» PROBLEM STATEMENT:
Please swap every "Instruction" in the lines below for "Command", and copy out everything else unchanged.

» SOURCE DATA:
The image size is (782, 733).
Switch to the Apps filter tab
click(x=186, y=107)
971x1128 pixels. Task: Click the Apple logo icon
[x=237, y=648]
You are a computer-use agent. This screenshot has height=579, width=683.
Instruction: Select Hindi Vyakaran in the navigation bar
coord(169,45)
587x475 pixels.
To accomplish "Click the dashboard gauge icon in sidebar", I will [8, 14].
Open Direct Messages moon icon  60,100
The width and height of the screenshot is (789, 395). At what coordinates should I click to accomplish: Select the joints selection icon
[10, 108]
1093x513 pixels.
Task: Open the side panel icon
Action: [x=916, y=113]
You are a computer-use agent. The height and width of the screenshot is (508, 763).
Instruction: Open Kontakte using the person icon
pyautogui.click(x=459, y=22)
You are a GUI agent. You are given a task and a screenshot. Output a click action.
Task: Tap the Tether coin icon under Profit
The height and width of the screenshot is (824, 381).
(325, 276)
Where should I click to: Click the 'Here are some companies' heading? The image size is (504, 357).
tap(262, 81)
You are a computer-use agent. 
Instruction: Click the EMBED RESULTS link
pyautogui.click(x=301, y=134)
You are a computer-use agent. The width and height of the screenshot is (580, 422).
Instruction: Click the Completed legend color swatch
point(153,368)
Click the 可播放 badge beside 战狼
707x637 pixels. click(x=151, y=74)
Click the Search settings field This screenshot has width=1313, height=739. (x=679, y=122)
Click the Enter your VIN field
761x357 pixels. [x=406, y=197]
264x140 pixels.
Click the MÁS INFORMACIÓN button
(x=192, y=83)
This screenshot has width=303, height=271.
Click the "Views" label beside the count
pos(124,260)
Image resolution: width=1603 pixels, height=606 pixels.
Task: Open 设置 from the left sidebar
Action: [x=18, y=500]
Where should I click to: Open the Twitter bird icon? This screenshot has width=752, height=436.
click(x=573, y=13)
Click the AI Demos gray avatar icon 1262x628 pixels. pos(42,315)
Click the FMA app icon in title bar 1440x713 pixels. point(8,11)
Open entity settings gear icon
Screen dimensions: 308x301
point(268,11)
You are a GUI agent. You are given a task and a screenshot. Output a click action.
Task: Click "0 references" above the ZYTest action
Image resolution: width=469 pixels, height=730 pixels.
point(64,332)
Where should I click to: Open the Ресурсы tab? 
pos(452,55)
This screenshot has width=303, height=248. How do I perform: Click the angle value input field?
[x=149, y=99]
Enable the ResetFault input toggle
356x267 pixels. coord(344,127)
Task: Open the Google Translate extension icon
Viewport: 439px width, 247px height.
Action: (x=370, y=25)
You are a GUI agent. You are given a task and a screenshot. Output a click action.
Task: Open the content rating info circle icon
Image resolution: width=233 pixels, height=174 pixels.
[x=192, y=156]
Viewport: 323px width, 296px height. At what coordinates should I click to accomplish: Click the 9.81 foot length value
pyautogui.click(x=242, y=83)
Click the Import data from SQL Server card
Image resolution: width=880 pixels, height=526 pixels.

» EXERCISE RESPONSE:
The image size is (782, 733).
Switch to the Apps filter tab
click(x=186, y=107)
971x1128 pixels. Task: Click the Apple logo icon
[x=237, y=648]
You are a computer-use agent. This screenshot has height=579, width=683.
Command: Select Hindi Vyakaran in the navigation bar
coord(169,45)
587x475 pixels.
To accomplish "Click the dashboard gauge icon in sidebar", I will [8, 14].
Open Direct Messages moon icon  60,100
The width and height of the screenshot is (789, 395). At what coordinates should I click to accomplish: Select the joints selection icon
[10, 108]
1093x513 pixels.
Task: Open the side panel icon
Action: [x=916, y=113]
You are a computer-use agent. The height and width of the screenshot is (508, 763).
Command: Open Kontakte using the person icon
pyautogui.click(x=459, y=22)
You are a GUI agent. You are given a task and a screenshot. Output a click action.
Task: Tap the Tether coin icon under Profit
The height and width of the screenshot is (824, 381).
(325, 276)
Where should I click to: Click the 'Here are some companies' heading? The image size is (504, 357).
tap(262, 81)
You are a computer-use agent. 
Command: Click the EMBED RESULTS link
pyautogui.click(x=301, y=134)
You are a computer-use agent. The width and height of the screenshot is (580, 422).
Command: Click the Completed legend color swatch
point(153,368)
Click the 可播放 badge beside 战狼
707x637 pixels. click(x=151, y=74)
Click the Search settings field This screenshot has width=1313, height=739. (x=679, y=122)
Click the Enter your VIN field
761x357 pixels. [x=406, y=197]
264x140 pixels.
Click the MÁS INFORMACIÓN button
(x=192, y=83)
This screenshot has width=303, height=271.
Click the "Views" label beside the count
pos(124,260)
Image resolution: width=1603 pixels, height=606 pixels.
Task: Open 设置 from the left sidebar
Action: [x=18, y=500]
Where should I click to: Open the Twitter bird icon? This screenshot has width=752, height=436.
click(x=573, y=13)
Click the AI Demos gray avatar icon 1262x628 pixels. pos(42,315)
Click the FMA app icon in title bar 1440x713 pixels. point(8,11)
Open entity settings gear icon
Screen dimensions: 308x301
point(268,11)
You are a GUI agent. You are given a task and a screenshot. Output a click action.
Task: Click "0 references" above the ZYTest action
Image resolution: width=469 pixels, height=730 pixels.
point(64,332)
Where should I click to: Open the Ресурсы tab? 
pos(452,55)
This screenshot has width=303, height=248. How do I perform: Click the angle value input field?
[x=149, y=99]
Enable the ResetFault input toggle
356x267 pixels. coord(344,127)
Task: Open the Google Translate extension icon
Viewport: 439px width, 247px height.
Action: (x=370, y=25)
You are a GUI agent. You are given a task and a screenshot. Output a click action.
Task: Open the content rating info circle icon
Image resolution: width=233 pixels, height=174 pixels.
[x=192, y=156]
Viewport: 323px width, 296px height. At what coordinates should I click to accomplish: Click the 9.81 foot length value
pyautogui.click(x=242, y=83)
Click the Import data from SQL Server card
Image resolution: width=880 pixels, height=526 pixels.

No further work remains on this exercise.